::: INPUT

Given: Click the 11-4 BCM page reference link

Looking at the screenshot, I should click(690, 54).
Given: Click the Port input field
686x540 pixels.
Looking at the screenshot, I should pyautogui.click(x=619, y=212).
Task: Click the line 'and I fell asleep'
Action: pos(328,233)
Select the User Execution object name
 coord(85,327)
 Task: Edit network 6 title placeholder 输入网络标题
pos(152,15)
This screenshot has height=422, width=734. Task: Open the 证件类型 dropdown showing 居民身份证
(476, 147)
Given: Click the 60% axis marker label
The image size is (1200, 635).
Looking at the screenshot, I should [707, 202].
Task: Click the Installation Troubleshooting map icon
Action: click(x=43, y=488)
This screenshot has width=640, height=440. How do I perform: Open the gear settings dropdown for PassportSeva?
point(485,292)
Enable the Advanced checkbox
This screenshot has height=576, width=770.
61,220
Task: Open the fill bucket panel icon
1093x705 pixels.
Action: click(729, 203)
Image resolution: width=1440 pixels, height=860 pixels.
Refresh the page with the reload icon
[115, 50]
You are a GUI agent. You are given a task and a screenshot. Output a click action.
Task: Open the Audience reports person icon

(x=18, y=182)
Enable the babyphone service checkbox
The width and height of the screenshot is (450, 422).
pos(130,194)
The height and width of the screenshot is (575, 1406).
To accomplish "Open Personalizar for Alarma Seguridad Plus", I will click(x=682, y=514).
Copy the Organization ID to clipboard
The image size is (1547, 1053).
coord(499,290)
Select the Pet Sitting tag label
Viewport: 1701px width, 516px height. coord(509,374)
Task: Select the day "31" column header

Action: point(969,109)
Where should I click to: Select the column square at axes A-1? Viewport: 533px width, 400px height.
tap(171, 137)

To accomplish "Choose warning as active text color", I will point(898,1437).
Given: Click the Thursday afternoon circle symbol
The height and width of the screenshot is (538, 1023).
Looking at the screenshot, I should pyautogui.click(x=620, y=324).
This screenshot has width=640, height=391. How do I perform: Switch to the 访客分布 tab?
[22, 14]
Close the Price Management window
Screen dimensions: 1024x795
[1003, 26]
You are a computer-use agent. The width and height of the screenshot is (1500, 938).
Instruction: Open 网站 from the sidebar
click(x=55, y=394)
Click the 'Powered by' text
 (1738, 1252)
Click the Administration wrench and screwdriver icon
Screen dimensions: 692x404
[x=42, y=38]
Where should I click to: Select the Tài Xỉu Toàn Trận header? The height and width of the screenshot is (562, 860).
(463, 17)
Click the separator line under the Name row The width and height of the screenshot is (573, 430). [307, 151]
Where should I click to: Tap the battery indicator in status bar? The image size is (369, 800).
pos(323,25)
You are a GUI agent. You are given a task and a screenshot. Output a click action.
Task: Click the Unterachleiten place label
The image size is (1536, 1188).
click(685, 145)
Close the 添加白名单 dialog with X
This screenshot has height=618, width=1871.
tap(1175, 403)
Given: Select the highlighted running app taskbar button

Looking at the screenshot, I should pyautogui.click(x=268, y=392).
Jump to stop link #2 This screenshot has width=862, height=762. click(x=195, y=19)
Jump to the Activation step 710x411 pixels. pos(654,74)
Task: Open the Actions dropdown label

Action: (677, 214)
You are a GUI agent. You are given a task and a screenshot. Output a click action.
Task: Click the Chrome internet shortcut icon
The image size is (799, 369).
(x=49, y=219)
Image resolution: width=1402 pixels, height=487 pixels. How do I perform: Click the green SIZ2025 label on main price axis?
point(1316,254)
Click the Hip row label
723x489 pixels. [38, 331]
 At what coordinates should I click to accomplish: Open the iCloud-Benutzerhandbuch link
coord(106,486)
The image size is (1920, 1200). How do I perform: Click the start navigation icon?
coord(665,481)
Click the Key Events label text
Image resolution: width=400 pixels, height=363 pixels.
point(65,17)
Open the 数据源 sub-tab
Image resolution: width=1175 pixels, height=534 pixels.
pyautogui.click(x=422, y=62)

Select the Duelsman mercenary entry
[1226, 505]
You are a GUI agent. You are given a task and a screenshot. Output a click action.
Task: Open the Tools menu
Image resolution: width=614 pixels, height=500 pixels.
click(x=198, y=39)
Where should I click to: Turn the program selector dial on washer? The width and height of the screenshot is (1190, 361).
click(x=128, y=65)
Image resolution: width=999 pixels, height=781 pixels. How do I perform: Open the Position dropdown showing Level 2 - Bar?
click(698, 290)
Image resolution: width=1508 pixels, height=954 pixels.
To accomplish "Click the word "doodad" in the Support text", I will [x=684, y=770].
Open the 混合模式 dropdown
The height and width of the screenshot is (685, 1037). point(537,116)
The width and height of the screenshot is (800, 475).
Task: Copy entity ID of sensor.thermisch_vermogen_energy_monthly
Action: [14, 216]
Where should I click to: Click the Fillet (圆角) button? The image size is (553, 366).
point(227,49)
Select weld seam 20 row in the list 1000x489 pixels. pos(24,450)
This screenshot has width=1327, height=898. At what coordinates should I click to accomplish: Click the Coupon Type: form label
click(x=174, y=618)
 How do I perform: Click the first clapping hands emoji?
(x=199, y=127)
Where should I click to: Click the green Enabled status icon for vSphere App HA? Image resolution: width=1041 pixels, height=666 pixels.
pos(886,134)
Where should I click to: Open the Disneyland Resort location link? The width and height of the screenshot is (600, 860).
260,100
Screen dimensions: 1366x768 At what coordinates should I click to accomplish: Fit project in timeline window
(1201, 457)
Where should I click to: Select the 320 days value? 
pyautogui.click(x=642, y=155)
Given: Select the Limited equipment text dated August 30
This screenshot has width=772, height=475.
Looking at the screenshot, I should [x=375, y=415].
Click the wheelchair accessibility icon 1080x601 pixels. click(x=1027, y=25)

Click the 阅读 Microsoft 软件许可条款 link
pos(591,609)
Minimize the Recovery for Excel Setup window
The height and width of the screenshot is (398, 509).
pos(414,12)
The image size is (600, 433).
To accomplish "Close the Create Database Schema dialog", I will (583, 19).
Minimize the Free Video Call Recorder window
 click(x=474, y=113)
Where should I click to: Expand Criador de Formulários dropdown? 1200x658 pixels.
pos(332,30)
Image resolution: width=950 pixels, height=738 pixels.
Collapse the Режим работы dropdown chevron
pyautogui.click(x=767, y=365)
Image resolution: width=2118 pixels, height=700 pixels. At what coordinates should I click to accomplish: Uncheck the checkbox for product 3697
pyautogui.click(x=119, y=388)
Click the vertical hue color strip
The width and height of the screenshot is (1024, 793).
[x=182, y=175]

::::::

*WORK INSTRUCTIONS:*
Print all the data exactly as shown above.

*RESPONSE TO THE EXERCISE:*
Given: Click the 11-4 BCM page reference link

Looking at the screenshot, I should click(690, 54).
Given: Click the Port input field
686x540 pixels.
Looking at the screenshot, I should pyautogui.click(x=619, y=212).
Task: Click the line 'and I fell asleep'
Action: pos(328,233)
Select the User Execution object name
 coord(85,327)
 Task: Edit network 6 title placeholder 输入网络标题
pos(152,15)
This screenshot has height=422, width=734. Task: Open the 证件类型 dropdown showing 居民身份证
(476, 147)
Given: Click the 60% axis marker label
The image size is (1200, 635).
Looking at the screenshot, I should [707, 202].
Task: Click the Installation Troubleshooting map icon
Action: click(x=43, y=488)
This screenshot has width=640, height=440. How do I perform: Open the gear settings dropdown for PassportSeva?
point(485,292)
Enable the Advanced checkbox
This screenshot has height=576, width=770.
61,220
Task: Open the fill bucket panel icon
1093x705 pixels.
Action: click(729, 203)
Image resolution: width=1440 pixels, height=860 pixels.
Refresh the page with the reload icon
[115, 50]
You are a GUI agent. You are given a task and a screenshot. Output a click action.
Task: Open the Audience reports person icon

(x=18, y=182)
Enable the babyphone service checkbox
The width and height of the screenshot is (450, 422).
pos(130,194)
The height and width of the screenshot is (575, 1406).
To accomplish "Open Personalizar for Alarma Seguridad Plus", I will click(x=682, y=514).
Copy the Organization ID to clipboard
The image size is (1547, 1053).
coord(499,290)
Select the Pet Sitting tag label
Viewport: 1701px width, 516px height. coord(509,374)
Task: Select the day "31" column header

Action: point(969,109)
Where should I click to: Select the column square at axes A-1? Viewport: 533px width, 400px height.
tap(171, 137)

To accomplish "Choose warning as active text color", I will point(898,1437).
Given: Click the Thursday afternoon circle symbol
The height and width of the screenshot is (538, 1023).
Looking at the screenshot, I should pyautogui.click(x=620, y=324).
This screenshot has width=640, height=391. How do I perform: Switch to the 访客分布 tab?
[22, 14]
Close the Price Management window
Screen dimensions: 1024x795
[1003, 26]
You are a computer-use agent. The width and height of the screenshot is (1500, 938).
Instruction: Open 网站 from the sidebar
click(x=55, y=394)
Click the 'Powered by' text
 (1738, 1252)
Click the Administration wrench and screwdriver icon
Screen dimensions: 692x404
[x=42, y=38]
Where should I click to: Select the Tài Xỉu Toàn Trận header? The height and width of the screenshot is (562, 860).
(463, 17)
Click the separator line under the Name row The width and height of the screenshot is (573, 430). [307, 151]
Where should I click to: Tap the battery indicator in status bar? The image size is (369, 800).
pos(323,25)
You are a GUI agent. You are given a task and a screenshot. Output a click action.
Task: Click the Unterachleiten place label
The image size is (1536, 1188).
click(685, 145)
Close the 添加白名单 dialog with X
This screenshot has height=618, width=1871.
tap(1175, 403)
Given: Select the highlighted running app taskbar button

Looking at the screenshot, I should pyautogui.click(x=268, y=392).
Jump to stop link #2 This screenshot has width=862, height=762. click(x=195, y=19)
Jump to the Activation step 710x411 pixels. pos(654,74)
Task: Open the Actions dropdown label

Action: (677, 214)
You are a GUI agent. You are given a task and a screenshot. Output a click action.
Task: Click the Chrome internet shortcut icon
The image size is (799, 369).
(x=49, y=219)
Image resolution: width=1402 pixels, height=487 pixels. How do I perform: Click the green SIZ2025 label on main price axis?
point(1316,254)
Click the Hip row label
723x489 pixels. [38, 331]
 At what coordinates should I click to accomplish: Open the iCloud-Benutzerhandbuch link
coord(106,486)
The image size is (1920, 1200). How do I perform: Click the start navigation icon?
coord(665,481)
Click the Key Events label text
Image resolution: width=400 pixels, height=363 pixels.
point(65,17)
Open the 数据源 sub-tab
Image resolution: width=1175 pixels, height=534 pixels.
pyautogui.click(x=422, y=62)

Select the Duelsman mercenary entry
[1226, 505]
You are a GUI agent. You are given a task and a screenshot. Output a click action.
Task: Open the Tools menu
Image resolution: width=614 pixels, height=500 pixels.
click(x=198, y=39)
Where should I click to: Turn the program selector dial on washer? The width and height of the screenshot is (1190, 361).
click(x=128, y=65)
Image resolution: width=999 pixels, height=781 pixels. How do I perform: Open the Position dropdown showing Level 2 - Bar?
click(698, 290)
Image resolution: width=1508 pixels, height=954 pixels.
To accomplish "Click the word "doodad" in the Support text", I will [x=684, y=770].
Open the 混合模式 dropdown
The height and width of the screenshot is (685, 1037). point(537,116)
The width and height of the screenshot is (800, 475).
Task: Copy entity ID of sensor.thermisch_vermogen_energy_monthly
Action: [14, 216]
Where should I click to: Click the Fillet (圆角) button? The image size is (553, 366).
point(227,49)
Select weld seam 20 row in the list 1000x489 pixels. pos(24,450)
This screenshot has width=1327, height=898. At what coordinates should I click to accomplish: Click the Coupon Type: form label
click(x=174, y=618)
 How do I perform: Click the first clapping hands emoji?
(x=199, y=127)
Where should I click to: Click the green Enabled status icon for vSphere App HA? Image resolution: width=1041 pixels, height=666 pixels.
pos(886,134)
Where should I click to: Open the Disneyland Resort location link? The width and height of the screenshot is (600, 860).
260,100
Screen dimensions: 1366x768 At what coordinates should I click to accomplish: Fit project in timeline window
(1201, 457)
Where should I click to: Select the 320 days value? 
pyautogui.click(x=642, y=155)
Given: Select the Limited equipment text dated August 30
This screenshot has width=772, height=475.
Looking at the screenshot, I should [x=375, y=415].
Click the wheelchair accessibility icon 1080x601 pixels. click(x=1027, y=25)

Click the 阅读 Microsoft 软件许可条款 link
pos(591,609)
Minimize the Recovery for Excel Setup window
The height and width of the screenshot is (398, 509).
pos(414,12)
The image size is (600, 433).
To accomplish "Close the Create Database Schema dialog", I will (583, 19).
Minimize the Free Video Call Recorder window
 click(x=474, y=113)
Where should I click to: Expand Criador de Formulários dropdown? 1200x658 pixels.
pos(332,30)
Image resolution: width=950 pixels, height=738 pixels.
Collapse the Режим работы dropdown chevron
pyautogui.click(x=767, y=365)
Image resolution: width=2118 pixels, height=700 pixels. At what coordinates should I click to accomplish: Uncheck the checkbox for product 3697
pyautogui.click(x=119, y=388)
Click the vertical hue color strip
The width and height of the screenshot is (1024, 793).
[x=182, y=175]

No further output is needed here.